BTW, PT100 on the PSL table shows strange values on the SummaryPages. But there is no such strange behavior on the ndscope via k1nds0 (see the bottom panel of Fig.1). I'm not sure which NDS server is used to read past data on SummaryPages. Anyway, SummaryPages data in this evening is not so reliable.

Images attached to this comment
DGS (General)
takahiro.yamamoto - 11:20 Thursday 02 May 2024 (29376) Print this report
Comment to Taking backup of the core system of DGS (29361)
The NFS region were unavailable on some dgs workstations
=> I re-mounted it on each WS. It's now available.

awgtpman problem
=> I launched awgtpman as the only-tpman (without awg) mode as a temporary solution.
Test points are now available and excitations are unavailable.
Full-scale investigation and restoration works will be done tomorrow in order to avoid conflicts with today's works.
DGS (General)
takahiro.yamamoto - 2:16 Thursday 02 May 2024 (29374) Print this report
Comment to Taking backup of the core system of DGS (29361)
I found that if awgtpman was in an only tpman mode or an only awg mode, it would not terminate. This means there is no problem on the function of awg and tp. Because awggui requires both test point and excitation channels, I couldn't check the excitation works well in the only awg mode. At least test point is available in the only tpman mode and I have been able to see test points by ndscope, diaggui etc. But awgtpman process can run only one process per real-time models. So we must find the way to launch awgtpman in awg+tpman mode.

According to log analysis of awgtpman when it was launched, a timing of when it exits appears to be random. Since it shouldn't take so long time to launch awgtpman, it is possible that a timeout due to NFS performance (reading configuration files and channel list) is occurring. So I plan to reboot DAQ and real-time front-ends again after restoring NFS settings.
DGS (General)
takahiro.yamamoto - 18:41 Wednesday 01 May 2024 (29370) Print this report
Comment to Taking backup of the core system of DGS (29361)
We continued to the maintenance work today.
DAQ servers and real-time models were came back with the backup disk.
But awgtpman couldn't be launched on almost all models in some reason.

= What you will do =
1 – List every date and time at which a comment in the DGS maintenance log was posted.
2 – Rewrite the part of the DGS maintenance log that begins at the words "BTW, PT100 on" and ends after "not so reliable.", putting "Summary Pages" wherever "SummaryPages" appears.
3 – Carry on the DGS maintenance log from the point where it ends.
You can ignore the lines after this text.

= Source data =
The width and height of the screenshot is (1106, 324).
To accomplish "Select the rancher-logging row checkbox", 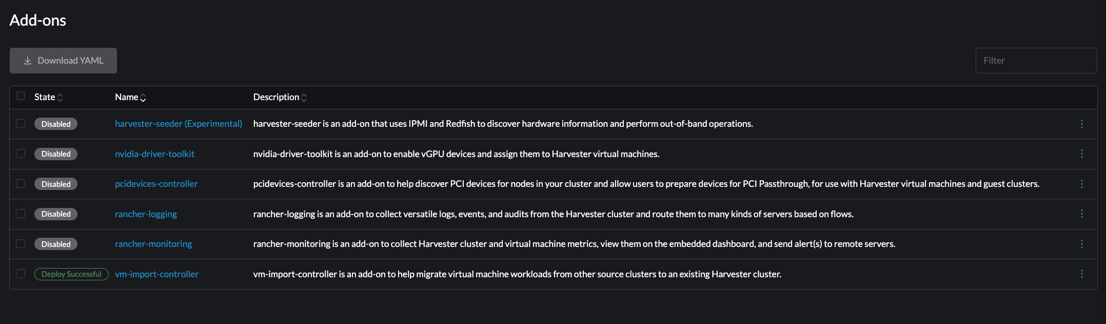I will [x=21, y=214].
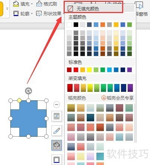Click the floating shape fill button

tap(57, 145)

= The answers =
1 –
11:20 Thursday 02 May 2024
2:16 Thursday 02 May 2024
18:41 Wednesday 01 May 2024

2 –
BTW, PT100 on the PSL table shows strange values on the Summary Pages. But there is no such strange behavior on the ndscope via k1nds0 (see the bottom panel of Fig.1). I'm not sure which NDS server is used to read past data on Summary Pages. Anyway, Summary Pages data in this evening is not so reliable.

3 –
So only DQ channels are available and TP and EXC channels are unavailable now.

I have no good idea to solve this problem now.
I'll try to make a plan what we should do until tomorrow...

DGS (General)
takahiro.yamamoto - 22:15 Tuesday 30 April 2024 (29361) Print this report
Taking backup of the core system of DGS
[Ikeda, Nakagaki, YamaT]

Abstract

We took backups of the system region of DAQ servers and k1boot.
A backup process for the data region of k1boot will be completed early tomorrow morning.
Don't make any changes in /opt/rtcds tonight.

After taking backup, we will reboot all DAQ servers and real-time front-ends tomorrow.

Details

Back up of DAQ servers
We took a system backup of the DAQ servers for the first time in a year. All DAQ servers (k1dc0, k1fw0, k1fw1, k1nds0, k1nds1, k1tw0, k1tw1, and k1bcst0) came back online without any troubles after taking backup. Now all servers run with new HDDs in which all files are copied from the HDD used until today's morning. Old HDDs used until today's morning are kept in the HDD slot of each server as a latest back up with tagging as back up of 2024.04.30. Backup of one-generation ago which has been taken in the last spring (Feb.-Apr. 2023) is also kept in the server slot. Backup of two- (or more) generation ago was brought back to Mozumi.

Back up of system region of k1boot
Though we tried to take a backup of the system disk of k1boot, HDD couldn't be copied due to a disk error. This HDD was newly prepared in last November. So a disk error was occurred only in recent 6 months. This system couldn't be used for the boot disk. But it could be mounted by another system. So we mounted this broken HDD from another backup system taken in last November and copied all changes in recent 6 months (/etc/init.d/mx_stream and /diskless/root/etc/rtsystab). After then, we copied current system files to two new HDDs. One of them are now being used for current k1boot system and another one is kept as a latest backup tagged as 2024.04.30. Because broken disk can be still mounted as data region, it's also kept just in case.

Back up of data region of k1boot
Backup process of data region also failed. And also, it's difficult to salvage all changes in recent 6 months (all model updates, filter updates, medm updates, etc.). So we are now trying to copy files one-by-one by rsync process. This process probably completed tomorrow early morning (2am or 3am? It's difficult to estimate accurate time because a copy speed is not so stable.). So please don't make any changes on NFS region tonight. Changes in tonight will vanish. We cannot ensure to salvage them. Remaining work will be done tomorrow. After taking all backups, DAQ servers and all real-time front-end will be rebooted.
Comments to this report:
takahiro.yamamoto - 18:41 Wednesday 01 May 2024 (29370) Print this report
We continued to the maintenance work today.
DAQ servers and real-time models were came back with the backup disk.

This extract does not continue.